### AVAILABLE DATA ###

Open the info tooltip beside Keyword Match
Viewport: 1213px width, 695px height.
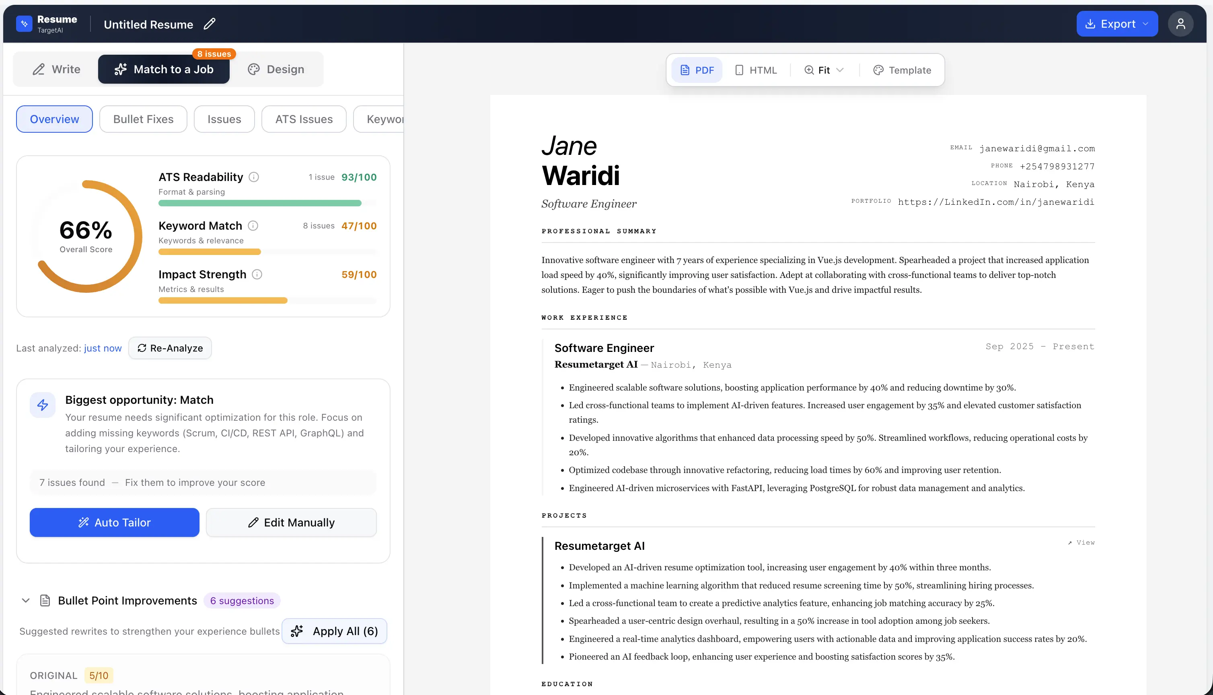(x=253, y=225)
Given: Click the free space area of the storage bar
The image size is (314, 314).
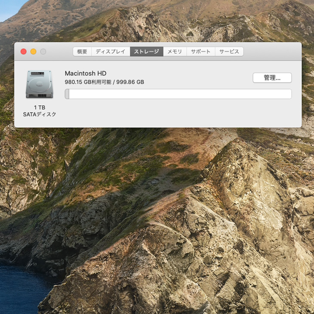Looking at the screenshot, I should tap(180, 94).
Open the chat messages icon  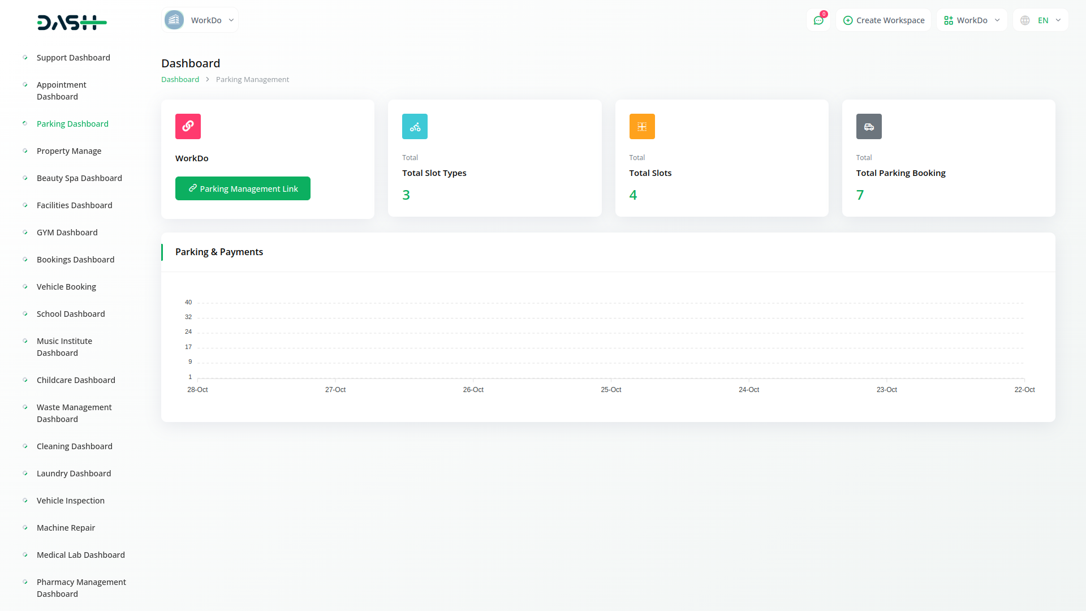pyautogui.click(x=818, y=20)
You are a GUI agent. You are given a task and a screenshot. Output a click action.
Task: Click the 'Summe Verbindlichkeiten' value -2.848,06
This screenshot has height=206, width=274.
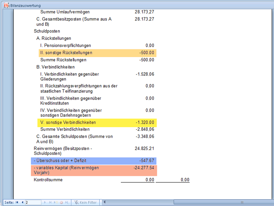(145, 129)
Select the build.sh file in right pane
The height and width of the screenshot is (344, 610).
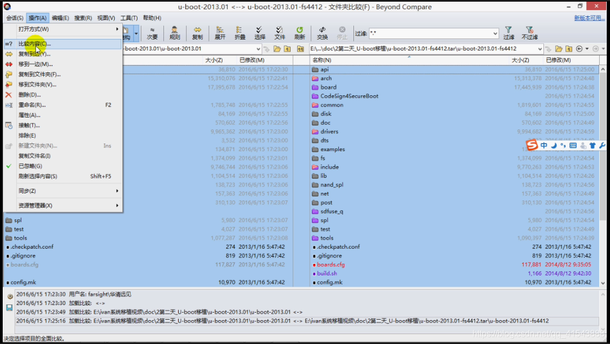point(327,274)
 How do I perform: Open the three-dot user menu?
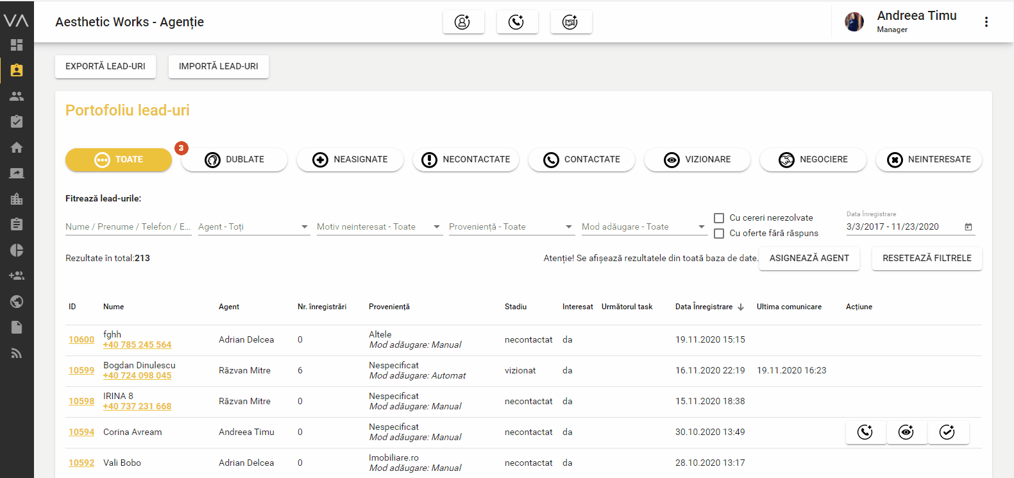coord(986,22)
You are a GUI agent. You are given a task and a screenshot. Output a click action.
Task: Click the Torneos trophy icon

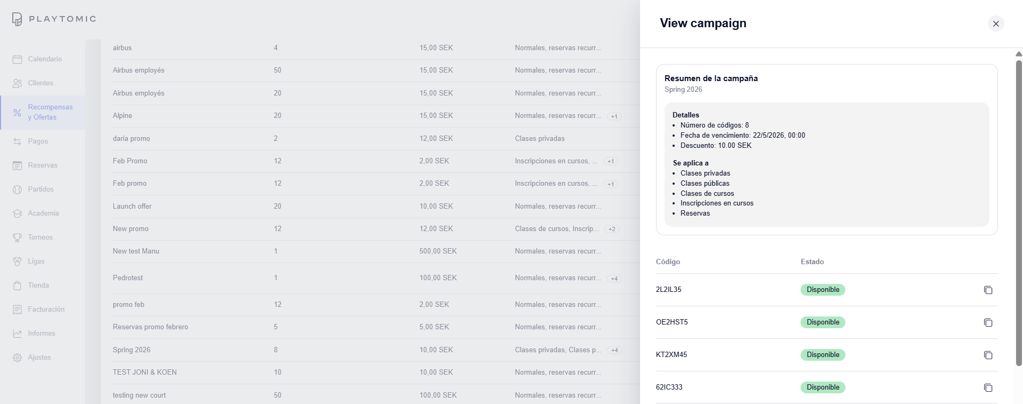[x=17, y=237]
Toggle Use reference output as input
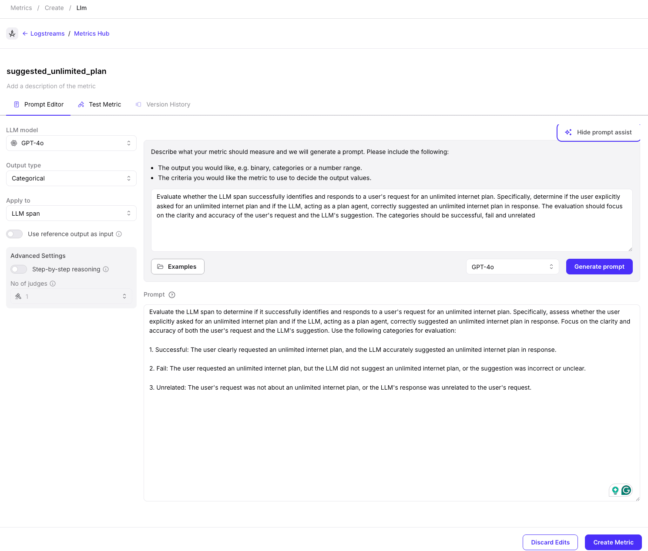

###
### AVAILABLE DATA ###

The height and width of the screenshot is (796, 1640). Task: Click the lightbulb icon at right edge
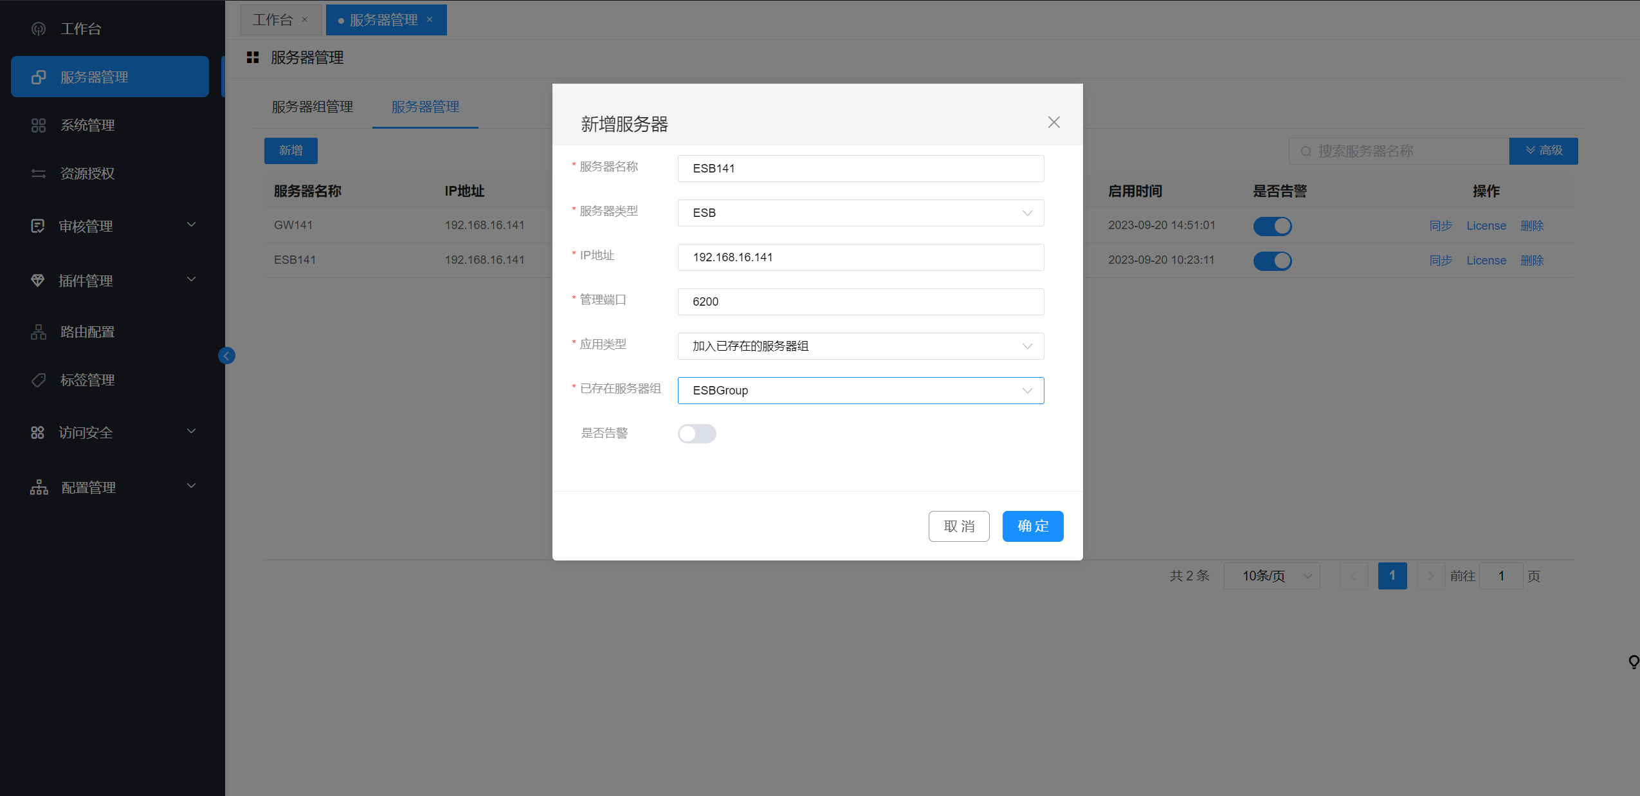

###

EXERCISE BRIEF: Please print the lines of the material above, from the line with "How do I perform: Open" up to and including the line with "Toggle Use reference output as input", reproducing them exactly. Leave the pictures out of your answer.

THE REPLY:
 How do I perform: Open the three-dot user menu?
coord(986,22)
You are a GUI agent. You are given a task and a screenshot. Output a click action.
Task: Click the Torneos trophy icon

[x=17, y=237]
Toggle Use reference output as input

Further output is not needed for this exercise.